Over five years I've worn the t-shirt multiple times and have had the ribbon magnet on two different cars. They both say the same thing. Never Forget. Five years later, I realize that there is a slight irony to that statement. The truth is, I couldn't forget even if I ever wanted to.
Five years ago my home was attacked. The horror, despair, death and destruction took place within a couple of hours. The events were quickly followed by unending tales of love, sacrifice, heroism, support and hope. The juxtaposition of it all is still a bit hard to process even all these years later.
Five years ago, my view of the world was altered forever. You grow up and learn that bad things happen. That bad things happen to good people. You find ways to try and figure out, compartmentalize, and rationalize when you see those bad things happen. But nothing prepares you for something like this. Five years ago the most evil thing I could ever imagine happened, and a lifetime of thinking about it will still leave me wondering...why? Sadly, there is no answer that could ever properly make sense of this situation.
I used to tell people that living in Blacksburg was like living in a snow globe. You felt so safe and sheltered in this little town, away from it all, where everyone loves their maroon and orange. It's where I met my best friends, and where I learned to live on my own for the first time. It's where I jumped up and down at football games, and where I devoured coffee ice cream when pulling all night study sessions. It's where I spoke at graduation, and where I was given the opportunity to travel all over Europe. It's where I became who I am today.

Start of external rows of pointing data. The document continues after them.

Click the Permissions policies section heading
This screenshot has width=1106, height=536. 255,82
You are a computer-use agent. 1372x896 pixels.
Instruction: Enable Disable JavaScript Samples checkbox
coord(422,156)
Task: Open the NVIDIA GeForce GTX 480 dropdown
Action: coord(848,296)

Sadly, I'll never know what it feels like to live in a snow globe again. When you experience something like this, its stays with you forever. You've officially seen the worst that the world has to offer, and even though time and life marches on, the memory of it all is always somewhere in your mind.
But carrying that memory isn't always such a bad thing. It makes you more empathetic. It makes you cherish the little things. It makes you more appreciative of the love that surrounds you, because you realize how precious and fleeting it can be.
I am sure over the next few years our unborn baby will make multiple trips to my favorite place on earth. They will watch football games, they will try and eat a turkey leg, they walk around the duck pond, and maybe if they are lucky, they will even get to watch fireworks over the drillfield. They will learn that the appropriate response to, "Lets Go" is a resounding, "HOKIES". And I will pray every day of their life that they grow up safely, and that they are lucky enough to get to experience what it feels like to live in a snow globe.
But one day, inevitably, they will ask me about what happened. Why there are 32 stones with names on them on the drillfield, or why when they look up Virginia Tech online, the word massacre appears. And I will have to sit down and try to explain to them something that I find very hard to explain even to myself.
However, I do know what I will focus on. I will focus on the heroes who sacrificed their lives. I will focus on how people from all around the world reached out to lift us up. And I will focus on what it feels like to be a part of a community that supported each other through the darkest of times, and showed the world that we will prevail. I will focus on what it truly means to be a Hokie.
And I will pray, everyday, that if they ever experience something like this, that they are blessed to know those feelings too.
We are Virginia Tech. We will Prevail.